**Text provided**
Meanwhile, the security of XML documents has become one of the most important issues in Web applications with XML. In fact, XML is not a new born thing, and XML-based security standards already exist and are relatively mature. For example, XML signature provides the integration and the non-repudiation; XML encryption provides the confidentiality for XML messages; SAML (Secure Assertion Markup Language) assures the identification. However, these traditional cryptographic mechanisms are priori, for which a posteriori technique is required [2]. For example, once the encrypted data are decrypted, the data of XML become clear and are no longer under the encryption protection. Therefore, as a posteriori protection mechanism, digital watermarking has gained increasing popularity as a supplement to traditional encryption security mechanisms of XML.

**Information shown**

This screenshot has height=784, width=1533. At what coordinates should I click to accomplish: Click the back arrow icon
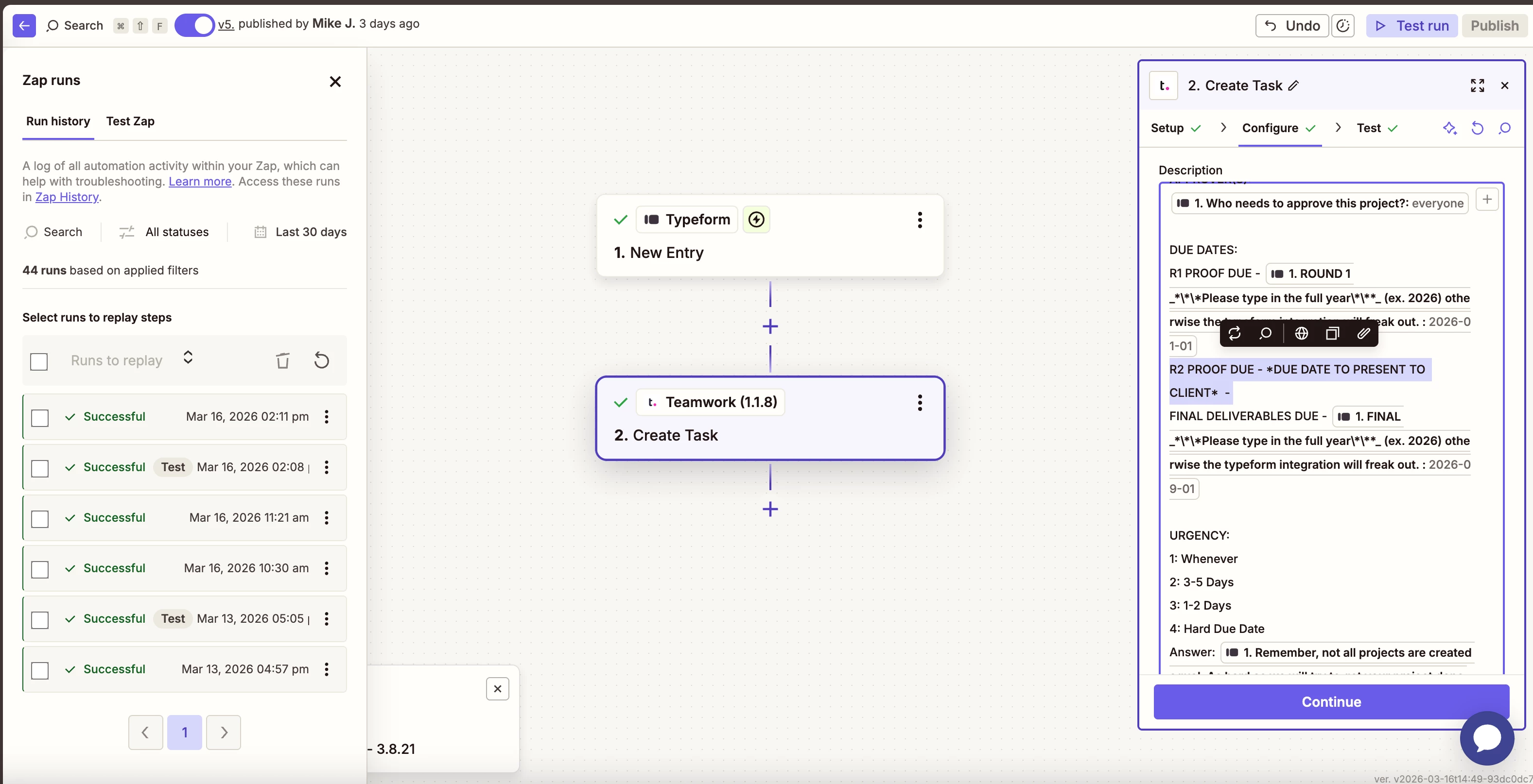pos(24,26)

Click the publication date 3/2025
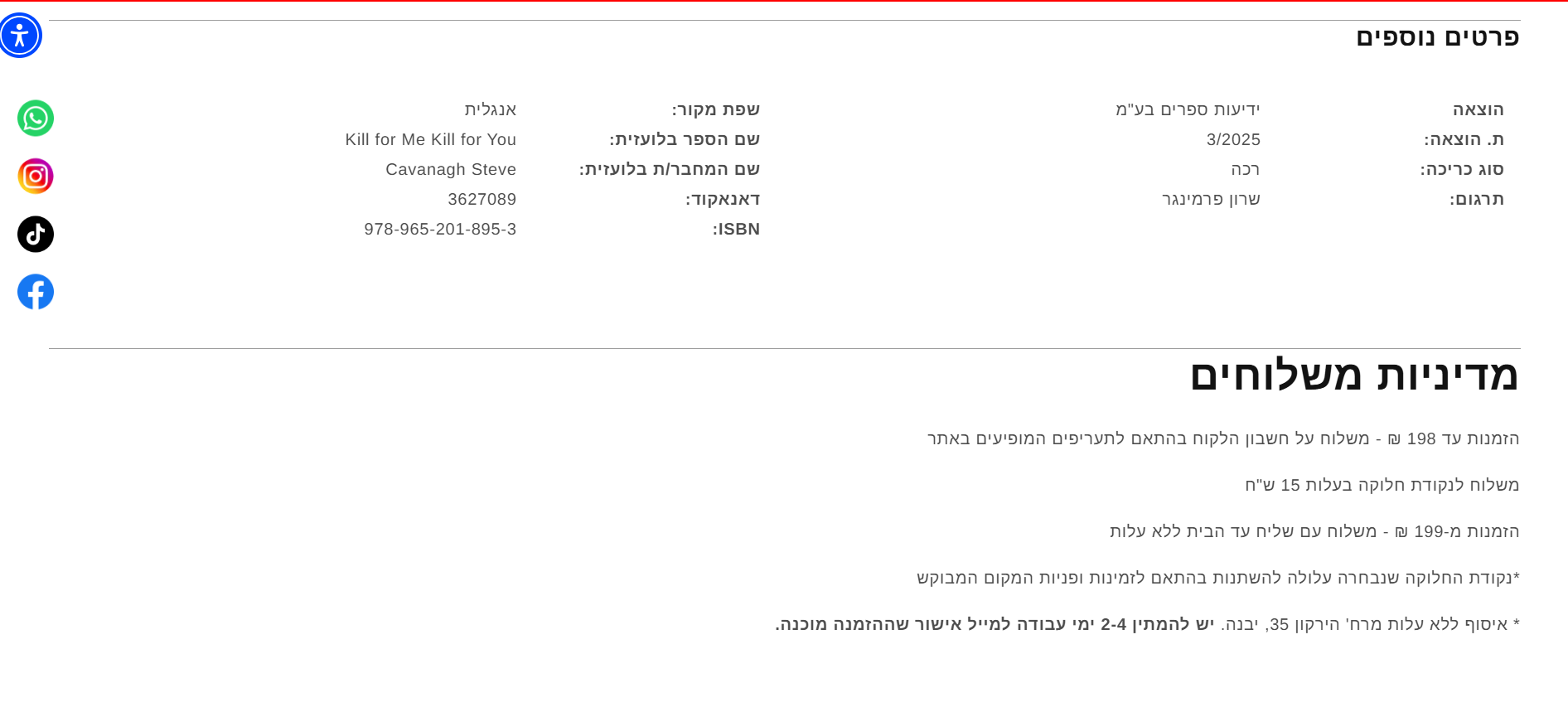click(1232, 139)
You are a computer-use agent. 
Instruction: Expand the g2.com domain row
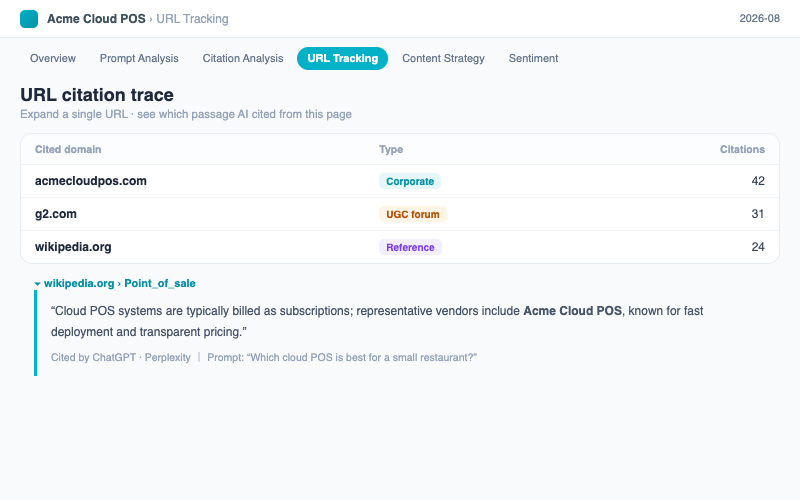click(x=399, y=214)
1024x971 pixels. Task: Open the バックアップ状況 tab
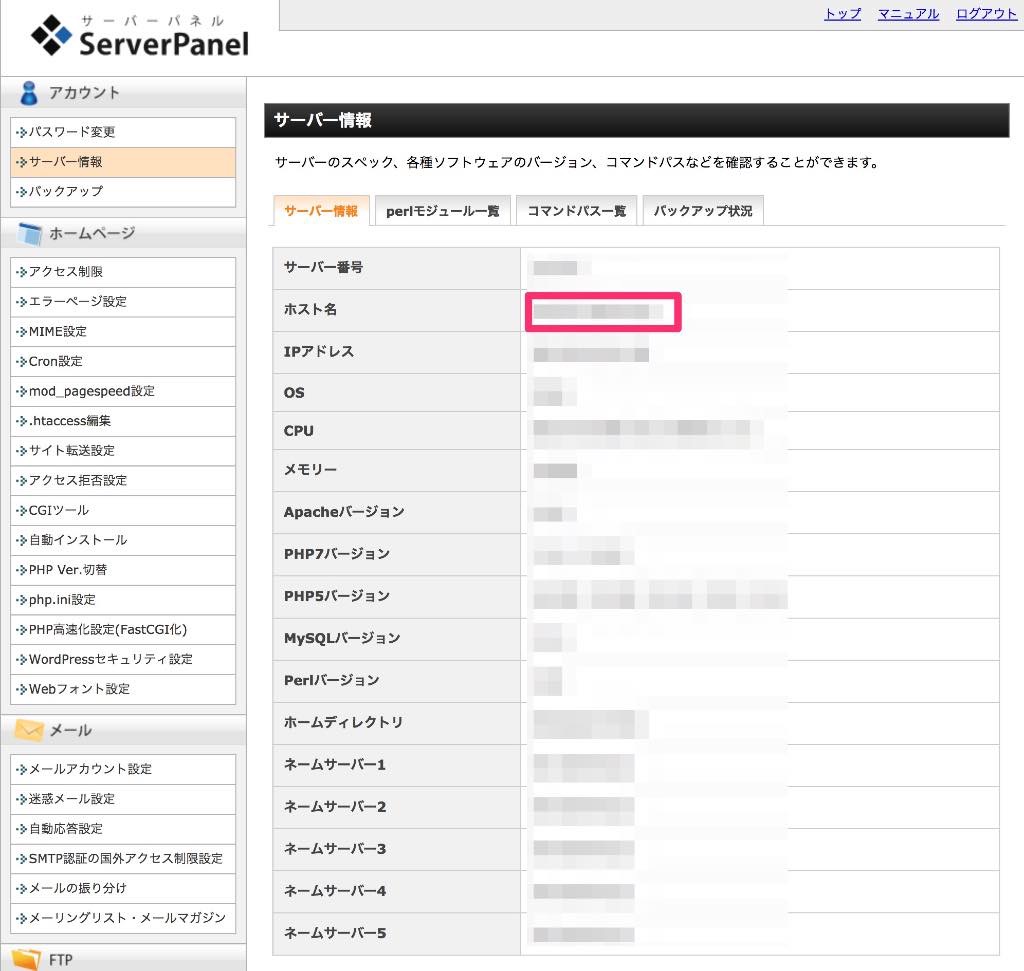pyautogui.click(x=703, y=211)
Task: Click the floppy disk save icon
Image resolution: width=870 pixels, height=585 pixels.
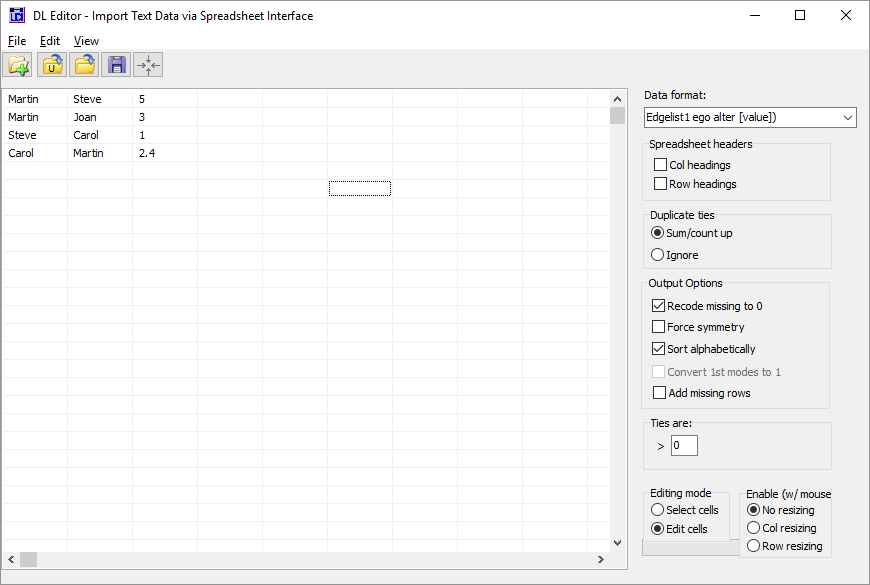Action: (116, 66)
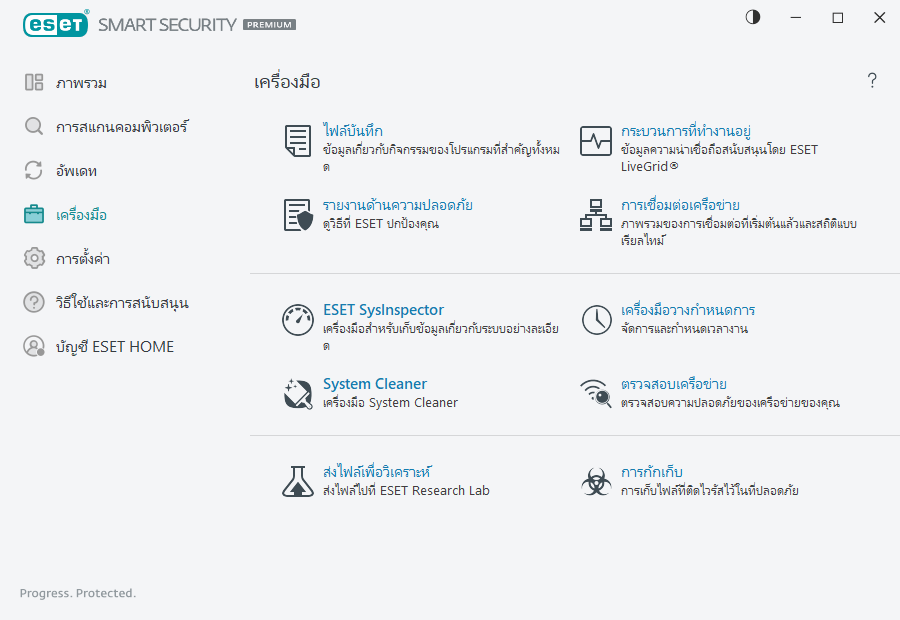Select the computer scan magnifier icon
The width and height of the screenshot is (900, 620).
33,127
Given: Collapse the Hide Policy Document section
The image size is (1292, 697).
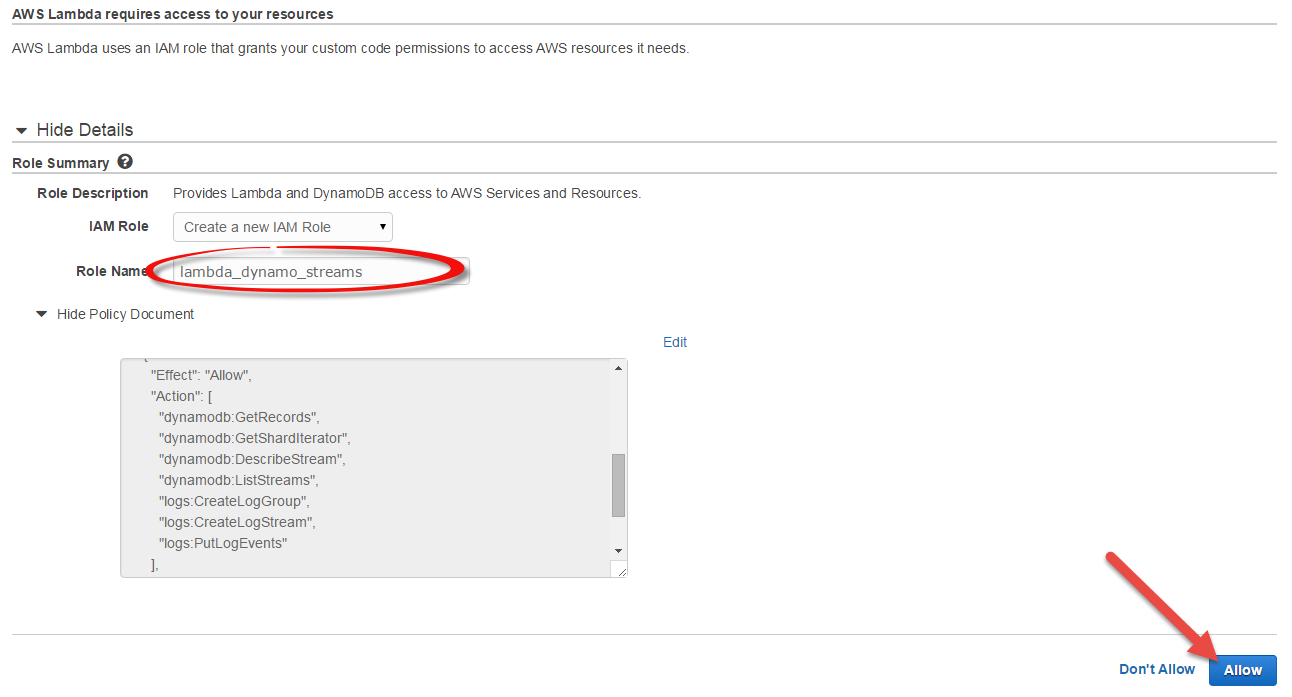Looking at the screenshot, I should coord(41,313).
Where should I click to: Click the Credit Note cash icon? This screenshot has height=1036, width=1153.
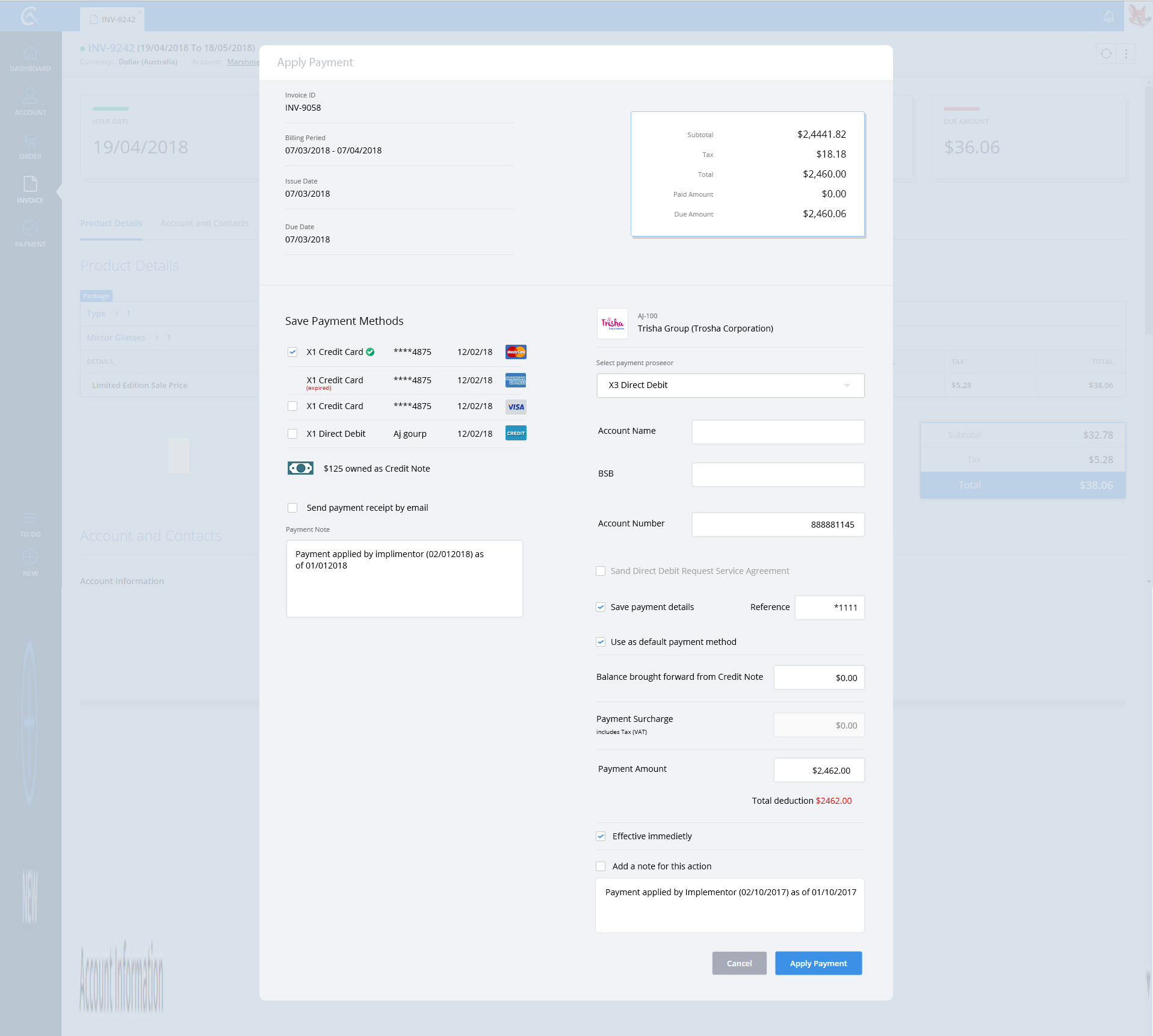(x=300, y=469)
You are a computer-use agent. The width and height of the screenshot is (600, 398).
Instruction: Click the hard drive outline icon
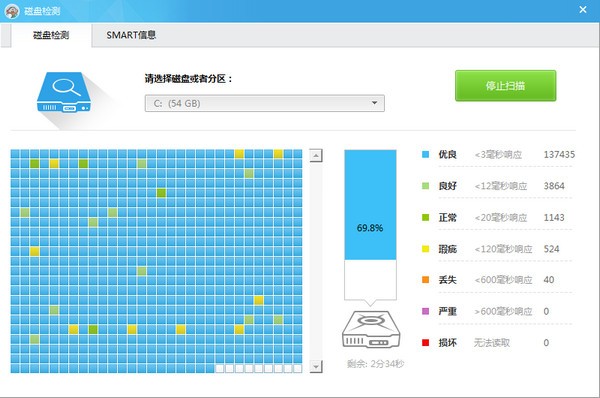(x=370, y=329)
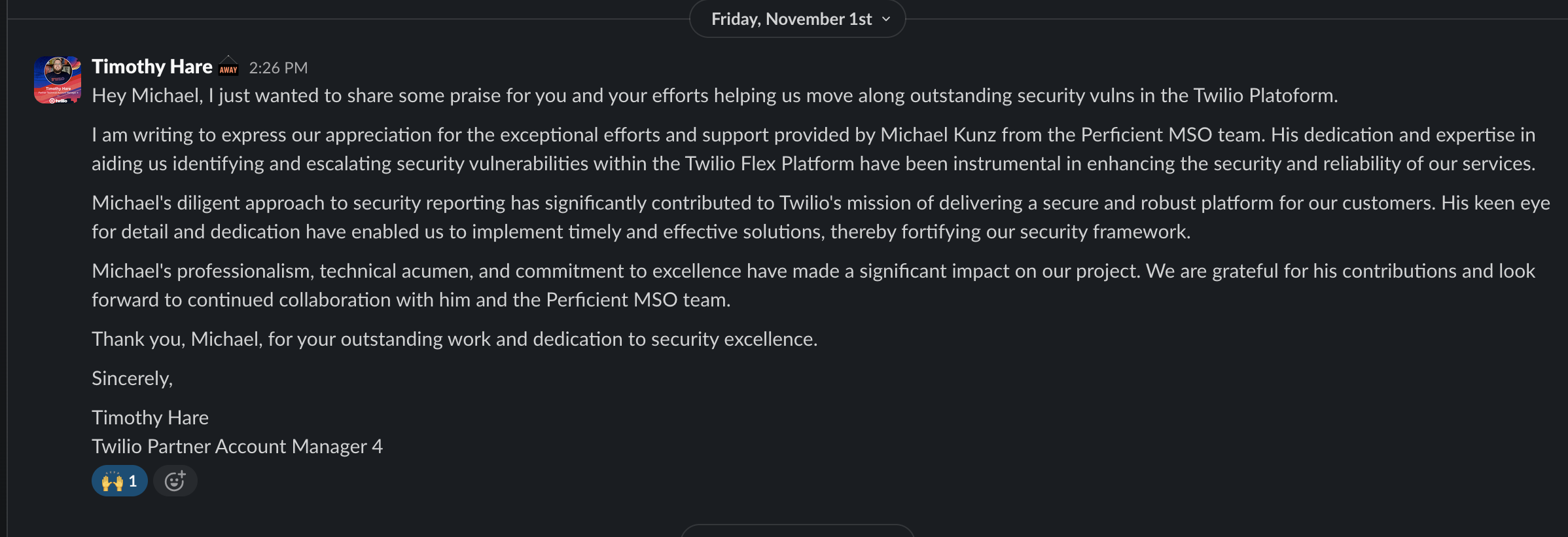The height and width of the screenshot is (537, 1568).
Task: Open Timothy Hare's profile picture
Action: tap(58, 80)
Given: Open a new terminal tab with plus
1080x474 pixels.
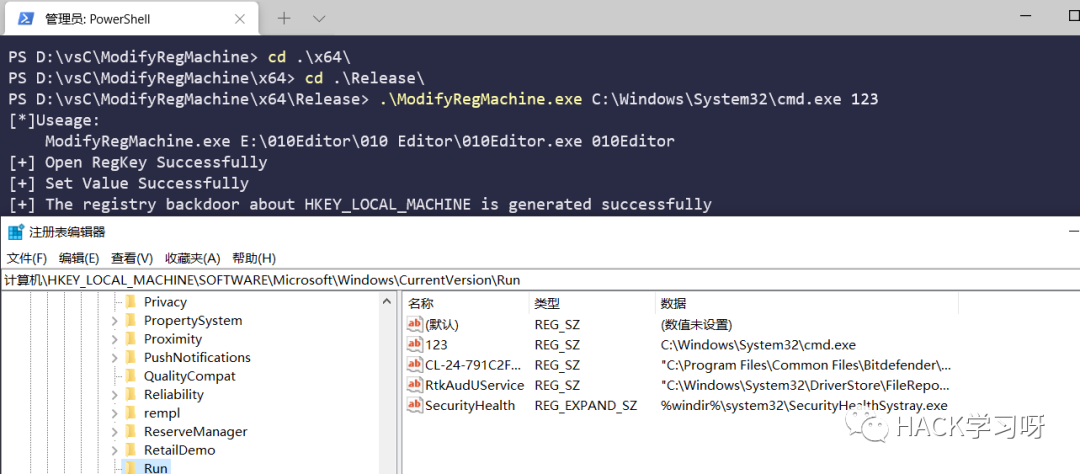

**To be done**
In the text on XML security, rewrite the paragraph that begins "Meanwhile, the security of XML documents" as a short list that keeps its main facts.

**Written reply**
- XML document security has become one of the most important issues in Web applications that use XML.
- XML-based security standards already exist and are relatively mature:
  - XML signature provides integration and non-repudiation.
  - XML encryption provides confidentiality for XML messages.
  - SAML (Secure Assertion Markup Language) assures identification.
- These traditional cryptographic mechanisms are priori, so an a posteriori technique is required. For example, once encrypted XML data are decrypted, they become clear and lose encryption protection.
- As an a posteriori protection mechanism, digital watermarking has become increasingly popular as a supplement to XML's traditional encryption security mechanisms.